## EXERCISE PROMPT
Your task is to copy every line below that contains the word "title".

____

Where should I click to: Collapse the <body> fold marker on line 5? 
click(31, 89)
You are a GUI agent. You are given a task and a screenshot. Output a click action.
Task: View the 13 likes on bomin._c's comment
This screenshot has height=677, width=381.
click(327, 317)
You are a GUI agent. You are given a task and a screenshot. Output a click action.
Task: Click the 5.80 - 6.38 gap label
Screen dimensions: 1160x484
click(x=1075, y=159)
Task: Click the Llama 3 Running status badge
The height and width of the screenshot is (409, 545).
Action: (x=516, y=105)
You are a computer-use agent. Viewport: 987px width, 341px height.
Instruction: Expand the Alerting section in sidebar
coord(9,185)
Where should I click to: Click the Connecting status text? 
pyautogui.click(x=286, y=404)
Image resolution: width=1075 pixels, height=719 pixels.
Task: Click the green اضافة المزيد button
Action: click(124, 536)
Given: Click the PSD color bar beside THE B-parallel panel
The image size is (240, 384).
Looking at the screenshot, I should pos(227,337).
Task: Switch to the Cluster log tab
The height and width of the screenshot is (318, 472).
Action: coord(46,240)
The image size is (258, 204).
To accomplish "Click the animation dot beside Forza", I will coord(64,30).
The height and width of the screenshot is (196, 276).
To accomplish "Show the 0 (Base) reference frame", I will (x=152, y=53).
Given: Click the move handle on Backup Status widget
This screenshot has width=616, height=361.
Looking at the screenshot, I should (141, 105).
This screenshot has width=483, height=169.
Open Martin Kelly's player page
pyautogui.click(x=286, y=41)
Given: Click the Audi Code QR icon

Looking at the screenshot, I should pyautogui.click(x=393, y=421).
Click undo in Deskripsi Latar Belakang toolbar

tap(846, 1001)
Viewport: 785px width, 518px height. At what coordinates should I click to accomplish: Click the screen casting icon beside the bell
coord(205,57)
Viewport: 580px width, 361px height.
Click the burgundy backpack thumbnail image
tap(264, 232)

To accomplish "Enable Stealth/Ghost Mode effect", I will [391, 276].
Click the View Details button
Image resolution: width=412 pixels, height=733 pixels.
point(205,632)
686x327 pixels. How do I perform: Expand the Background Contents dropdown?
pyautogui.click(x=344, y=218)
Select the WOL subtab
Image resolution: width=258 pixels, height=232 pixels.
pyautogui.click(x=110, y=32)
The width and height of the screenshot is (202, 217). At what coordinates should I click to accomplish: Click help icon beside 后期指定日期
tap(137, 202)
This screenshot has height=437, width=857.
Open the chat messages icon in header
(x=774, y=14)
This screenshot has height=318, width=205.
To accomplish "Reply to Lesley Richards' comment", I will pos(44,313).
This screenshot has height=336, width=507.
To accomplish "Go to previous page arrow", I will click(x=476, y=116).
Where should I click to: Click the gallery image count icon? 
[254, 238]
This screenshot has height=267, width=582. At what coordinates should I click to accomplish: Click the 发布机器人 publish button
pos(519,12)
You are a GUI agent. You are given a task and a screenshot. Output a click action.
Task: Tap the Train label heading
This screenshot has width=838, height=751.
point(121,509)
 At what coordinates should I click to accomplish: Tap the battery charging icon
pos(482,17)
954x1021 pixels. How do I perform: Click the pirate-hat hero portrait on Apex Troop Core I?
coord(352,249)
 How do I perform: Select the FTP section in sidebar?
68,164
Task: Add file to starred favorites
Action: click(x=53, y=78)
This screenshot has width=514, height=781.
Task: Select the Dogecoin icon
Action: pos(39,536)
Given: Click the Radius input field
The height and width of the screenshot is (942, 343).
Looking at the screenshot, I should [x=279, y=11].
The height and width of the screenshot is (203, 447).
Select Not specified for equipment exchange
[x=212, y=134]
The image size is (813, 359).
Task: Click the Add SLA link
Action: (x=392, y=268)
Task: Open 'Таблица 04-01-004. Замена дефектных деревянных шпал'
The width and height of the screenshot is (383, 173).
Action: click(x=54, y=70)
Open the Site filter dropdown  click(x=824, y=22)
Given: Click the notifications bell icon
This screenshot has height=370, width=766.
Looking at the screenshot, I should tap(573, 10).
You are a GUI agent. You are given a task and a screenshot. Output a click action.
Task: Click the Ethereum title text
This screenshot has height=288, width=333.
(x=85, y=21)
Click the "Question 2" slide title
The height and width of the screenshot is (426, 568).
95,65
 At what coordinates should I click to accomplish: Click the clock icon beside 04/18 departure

____

## WRITTEN ANSWER
Task: Click the Ethereum title text
Click the "Question 2" slide title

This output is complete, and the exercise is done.